In day three of our Adam Smith tercentenary series, Dominic Ryan hears from Dr Maha Rafi Atal how Smith’s writings spanned not just economics but the wide scope of human experience and addressed many issues which we are wrestling with in the present day

 

“One thing I often tell my students about Adam Smith is to remember he lived a long time ago.” That’s the advice of Dr Maha Rafi Atal, Lecturer and Assistant Professor in Global Economy at the School of Social and Political Sciences in the University of Glasgow.

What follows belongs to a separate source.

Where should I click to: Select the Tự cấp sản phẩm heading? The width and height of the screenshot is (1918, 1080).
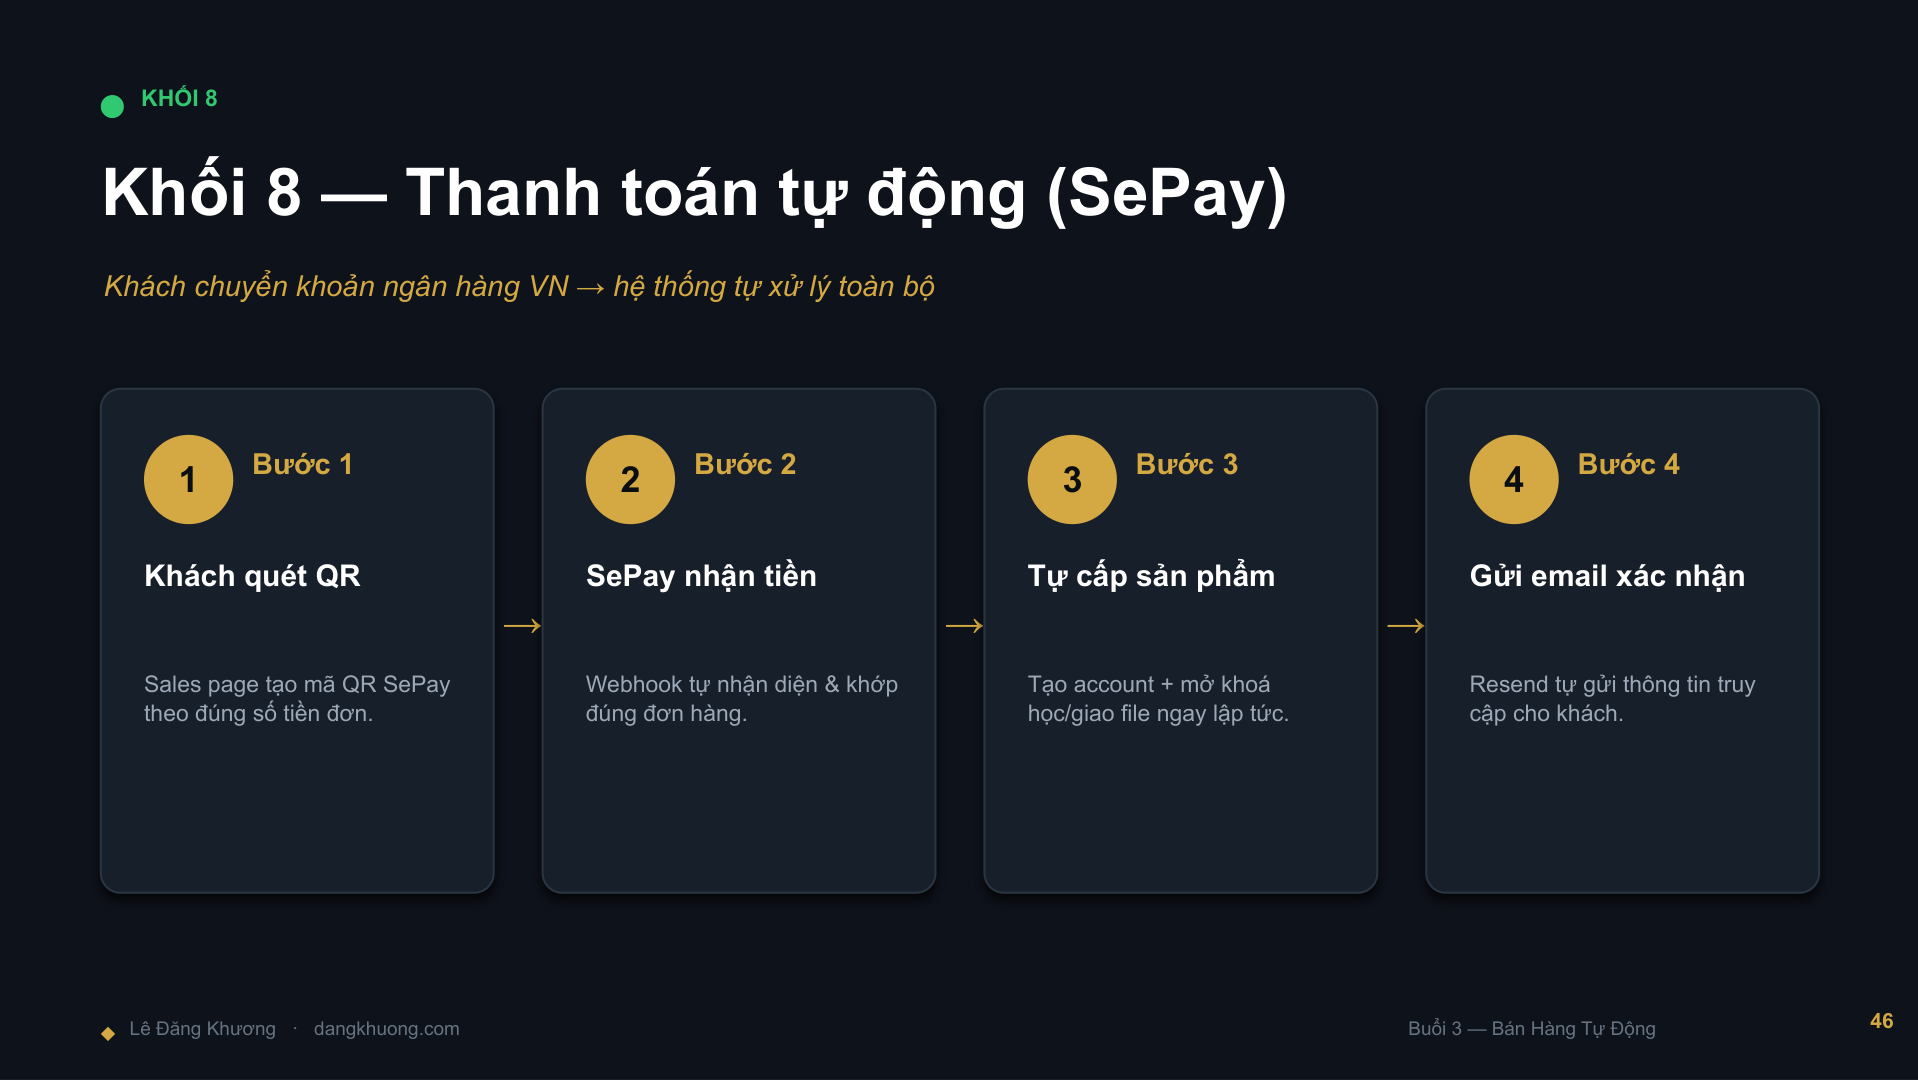point(1151,576)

She notes that, unlike in Smith’s time as student, lecturer and ultimately as rector, modern universities have departments: a department of economics, a department of philosophy, a department of politics and a department of education

“If you do a degree in any of these departments you study there, you learn something quite specific. All of these disciplines exist in a formal structure, yet none of this existed in Adam Smith’s time,” she says.

“At the University of Glasgow Adam Smith nominally had a professorship in philosophy, however what he wrote about is way above and beyond what would be covered by somebody who would be considered a philosopher right now.

“He wrote about things that we would think of as real philosophical questions. What is the meaning of life? How do you have a good life?

Things like that. However, he also posed questions about the economy. How should the tax system be structured? What is the purpose of government? How should we educate our children? How should we organise farming resources?”

Dr Atal notes that such aspects of gaining knowledge would today incorporate an entire degree programme beyond that a student would experience as one single topic in one specific department. 

‘So, when we consider Adam Smith as a ‘man for all seasons’, obviously he was a very intelligent, interesting person but that’s also a reflection of the normality of being a scholar of all things at that particular time. You had to be a polymath: a bit of a magpie.”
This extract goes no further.